The Sopranos and Kids mingle audaciously in the tightly executed ensemble scenes. Replete with sweaty, vigorous urgency, Montiel draws audacious performances from the young part of the cast and his film comes to life in moments of authentic emotional honesty, when moralising is passed over in favour of unadulterated, raw storytelling. Those scenes are a testament to the innocence of the kids’ hard-up lives and the crude realisation of their dreams being split between their ambitions and the harsh realities of their everyday lives. Everyone is aware of a better future somewhere else, yet finding the motivation to part with your familiar milieu is all but easy.

Montiel’s movie has its heart in the right place, yet the storytelling is susceptible to coming across as a circuitous brew of good ideas and half-executed expositions. Whether focusing on the gang’s everday roughed-up brawls or their gawky relationships and muddled dependencies, Montiel seems to finally give in to the pitfall of not taking the script anywhere. The consequence is a curbed understanding of the flashbacks in the context of Monitel’s current state of mind, with a wider contextualisation remaining entirely up to us.

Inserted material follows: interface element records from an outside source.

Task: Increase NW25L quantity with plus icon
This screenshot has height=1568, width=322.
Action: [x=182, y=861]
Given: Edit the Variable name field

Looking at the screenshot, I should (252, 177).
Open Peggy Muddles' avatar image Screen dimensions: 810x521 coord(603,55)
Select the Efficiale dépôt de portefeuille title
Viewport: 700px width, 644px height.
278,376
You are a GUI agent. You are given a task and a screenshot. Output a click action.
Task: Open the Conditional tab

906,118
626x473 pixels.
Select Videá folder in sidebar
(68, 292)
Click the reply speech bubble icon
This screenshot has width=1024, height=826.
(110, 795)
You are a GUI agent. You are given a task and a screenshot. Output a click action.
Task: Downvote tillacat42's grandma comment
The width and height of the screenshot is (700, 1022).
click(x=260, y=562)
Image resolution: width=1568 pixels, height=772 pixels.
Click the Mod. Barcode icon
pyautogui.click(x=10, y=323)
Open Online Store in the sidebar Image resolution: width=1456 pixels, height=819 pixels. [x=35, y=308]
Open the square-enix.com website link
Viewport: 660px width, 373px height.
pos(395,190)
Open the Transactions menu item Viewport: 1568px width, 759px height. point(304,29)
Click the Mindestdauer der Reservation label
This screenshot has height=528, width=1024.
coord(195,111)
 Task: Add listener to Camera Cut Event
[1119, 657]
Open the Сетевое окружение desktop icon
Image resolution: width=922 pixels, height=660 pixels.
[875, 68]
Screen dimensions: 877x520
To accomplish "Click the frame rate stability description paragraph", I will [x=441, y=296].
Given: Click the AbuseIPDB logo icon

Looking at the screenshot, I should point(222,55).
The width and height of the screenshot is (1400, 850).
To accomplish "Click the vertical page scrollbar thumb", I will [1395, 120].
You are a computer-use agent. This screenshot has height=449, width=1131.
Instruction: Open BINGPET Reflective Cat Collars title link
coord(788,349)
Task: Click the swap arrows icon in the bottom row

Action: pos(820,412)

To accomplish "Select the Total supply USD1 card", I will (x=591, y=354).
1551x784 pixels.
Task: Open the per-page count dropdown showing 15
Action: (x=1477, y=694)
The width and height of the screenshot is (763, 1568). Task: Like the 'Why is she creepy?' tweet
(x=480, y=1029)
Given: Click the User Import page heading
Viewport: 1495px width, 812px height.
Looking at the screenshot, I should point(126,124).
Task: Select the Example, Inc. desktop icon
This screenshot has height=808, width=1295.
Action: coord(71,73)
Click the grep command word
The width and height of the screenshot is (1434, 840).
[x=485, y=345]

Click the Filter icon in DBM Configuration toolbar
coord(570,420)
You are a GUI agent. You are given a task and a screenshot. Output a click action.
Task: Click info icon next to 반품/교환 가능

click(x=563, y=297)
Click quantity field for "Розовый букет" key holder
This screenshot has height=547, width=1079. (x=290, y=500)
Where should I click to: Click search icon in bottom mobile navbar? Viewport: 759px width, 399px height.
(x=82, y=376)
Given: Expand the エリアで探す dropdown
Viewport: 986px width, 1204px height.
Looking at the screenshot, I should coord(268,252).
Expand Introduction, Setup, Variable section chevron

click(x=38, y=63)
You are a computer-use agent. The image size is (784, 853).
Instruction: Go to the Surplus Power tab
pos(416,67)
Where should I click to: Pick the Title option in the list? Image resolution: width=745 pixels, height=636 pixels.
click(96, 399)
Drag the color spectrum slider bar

Downey uses his screentime in the most efficient way possible, but there is little he can do to shy away from all that’s underwritten about the grown up Dito. Instead of ‘recognising his saints’, Dito seems to have chosen a confusing state of indifference towards his past, with threads tracing back to his rugged upbringing taking an unexpectedly oblique turn at the end. What started out as a solid coming-of-age piece about the dynamics of place and relationships therein gets lost in a misty haze of lost connections and cloudy emotional decisions. Redeemed by some memorable performances, this is an otherwise befitting calling card for Montiel. In his favour, A Guide To Recognising Your Saints won both the Dramatic Directing Award and a Special Jury Award for Best Ensemble Performance at the 2006 Sundance Film Festival, and despite not saying anything knew, it manages to keep you on your seat for its entire running time.

A Guide to Recognising Your Saints opens in the UK today.